The gist was I was booked in to see the oncologist in the not-so-distant future. Sure, it’s another slice of waiting in the grand pie of medical limbo, but at least I’d finally get a peek at what’s cooking in the treatment department.


While stuck in the eternal purgatory known as the waiting, anticipating my long-awaited appointment, I kept my eyes glued on my Facebook feed, watching mindless videos about cats, cars and motorbikes. You’ve got to appreciate an algorithm that can keep on feeding you crap you just can’t turn off. I was desperate to dodge the reality of feeling, well, “blergh.” My therapist (thank you, Ocumel UK) had a fancy way of saying that my outwardly rosy appearance was misleading, as inside, I was more like a medical mystery wrapped in a health hazard.

She also warned that my upcoming hospital visit might end with a shrug and an “I don’t know.” How comforting! Meanwhile, life at the B&B continued. Greeting guests with a cheery smile and inquiries about their well-being. If they asked about me I stuck to the script of “Oh, I’m absolutely fine, thanks!” I mean, nothing like the mention of a terminal illness in the morning to spoil your eggs benedict.

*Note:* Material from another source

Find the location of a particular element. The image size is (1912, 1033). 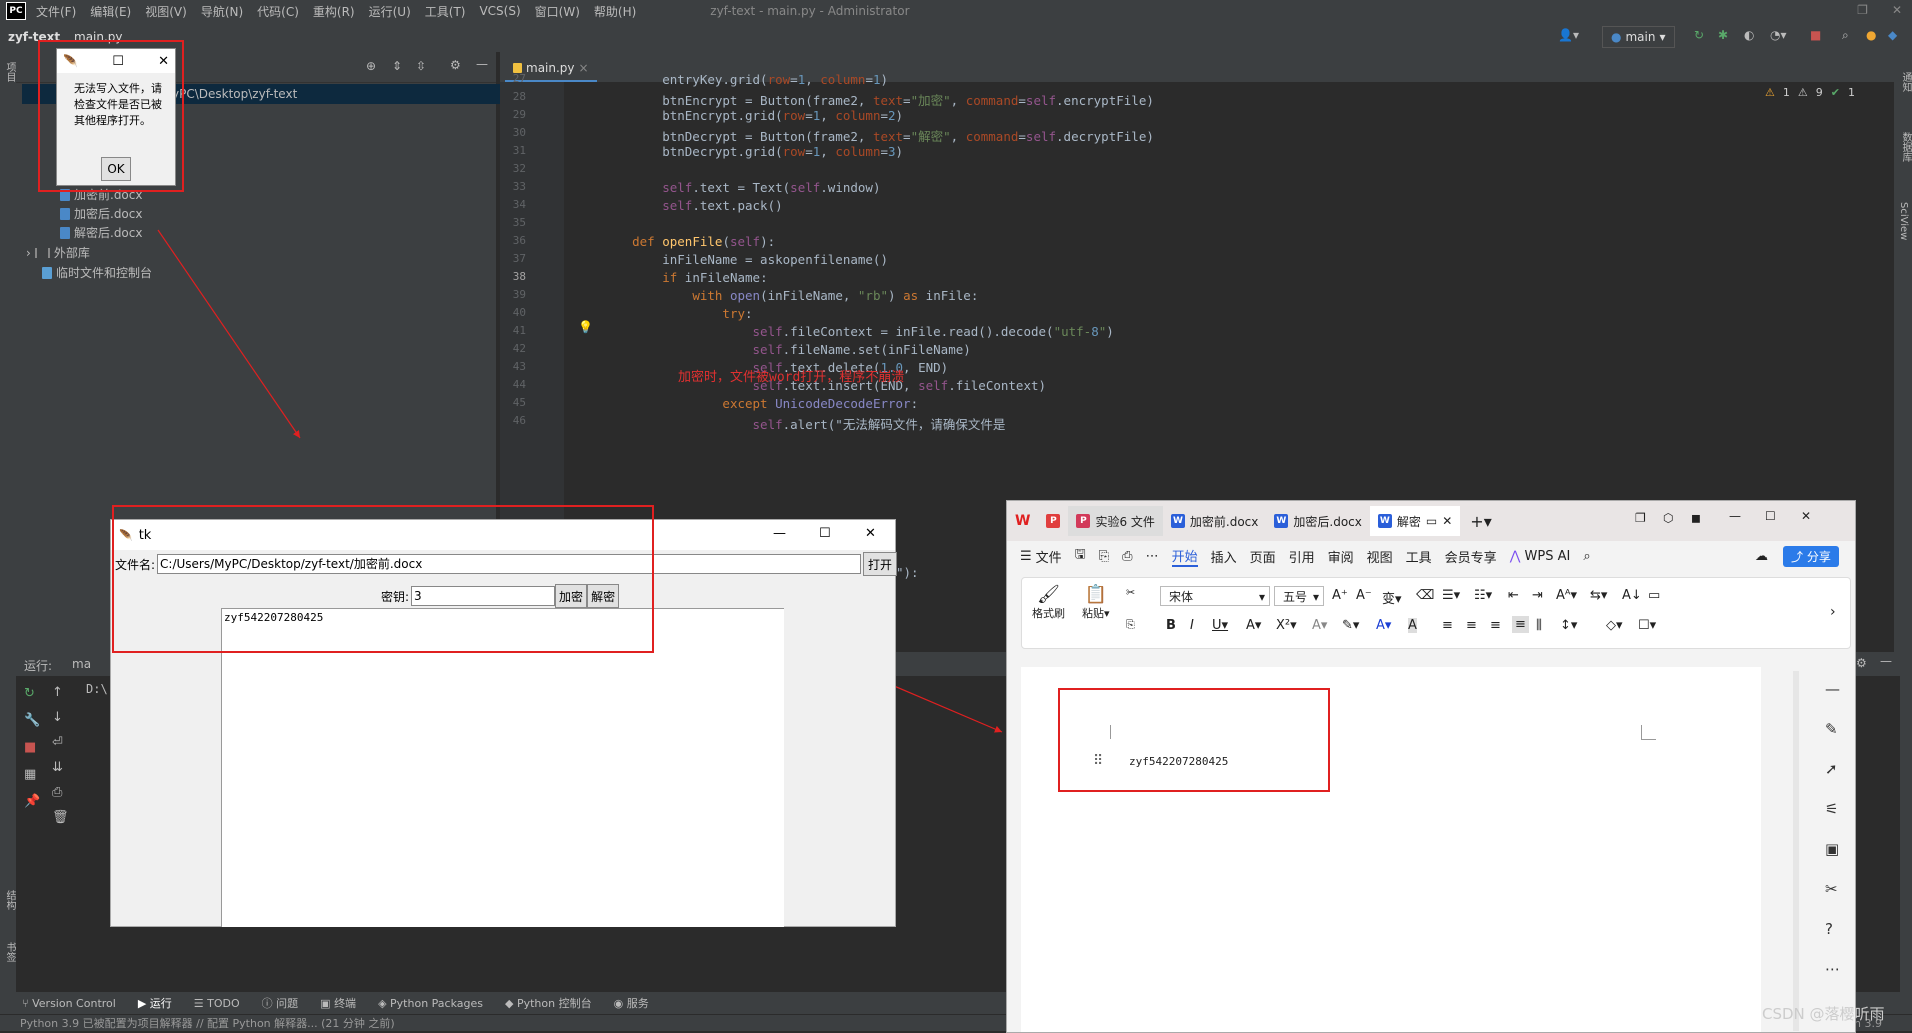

Finally, the day of my appointment arrived. We even found a parking spot without having to duel anyone. On a whiteboard in the waiting room, someone had kindly scribbled the surnames of the medical luminaries alongside their consulting room numbers. It was like a menu, but instead of choosing dishes, we were picking our own doctors.

Scanning the list, we spotted my oncologist’s name—Room 6. Ah, that mystical number again. It was like a bad pop song that kept playing in my head.

The only mystery remaining was whether my doc was a he or a she. As we pondered this, a tall gent in his sixties strolled by, looking every bit the seasoned medical guru. Suit? Check. Bag? Check. Doctorly air of authority? Double check. We exchanged knowing glances, silently agreeing that this must be the one.

Moments later, the same chap ambled back, confusion written all over his face. It was like watching a character in a comedy sketch. We exchanged glances again, this time willing him not to be the one. I didn’t want my life in the hands of a doddery old bugger who seemed to have misplaced his own destination. All we needed was a laugh track, and we’d be the stars of our own sitcom.

Minutes later, we met the real deal. She explained my lesions, their proximity to some important arteries, and now the need for a PET scan.

Ah, the PET scan. If you’re thinking puppies and kittens, I hate to burst your bubble. This PET scan (Positron Emission Tomography)  involves injecting me with a radioactive substance. No, it won’t give me superpowers or a glowing personality. It’s a science thing, all about visualising what’s happening in the dark, murky world of my insides.

If you’re interested, here’s a blow-by-blow account of how it works:

1. Injection of a Radiotracer: They poke you with a needle and inject radioactive sugar. Don’t get excited; it’s not the tasty kind of sugar.

2. Distribution of the Tracer: You wait around (more waiting!) while the tracer makes friends with your tissues. I suppose this is when I could’ve used some pet therapy.

3. Scanning: You lie down, slide into a large doughnut, and detectors create a 3D tour of your body.

4. Image Analysis: Some wise person interprets the images, presumably looking for signs of my lost motivation and cancerous nasties.

5. Combination with Other Scans: Sometimes, they pair the PET with a CT scan, which sounds like an alphabet soup but helps paint a clearer picture.

My appointment continued with discussing treatment plans, potential primary cancers, and consulting with a Liverpool expert. My specific cancer had subtleties that my doc admitted were a bit above her pay grade. So, my scans are off to Liverpool so the super-doc can cast his expert eye over them, and another waiting game begins.

Yet, I couldn’t help but feel that, despite the confusion and delays, I was in good hands. I mean, who wouldn’t be flattered by such a thorough medical photoshoot?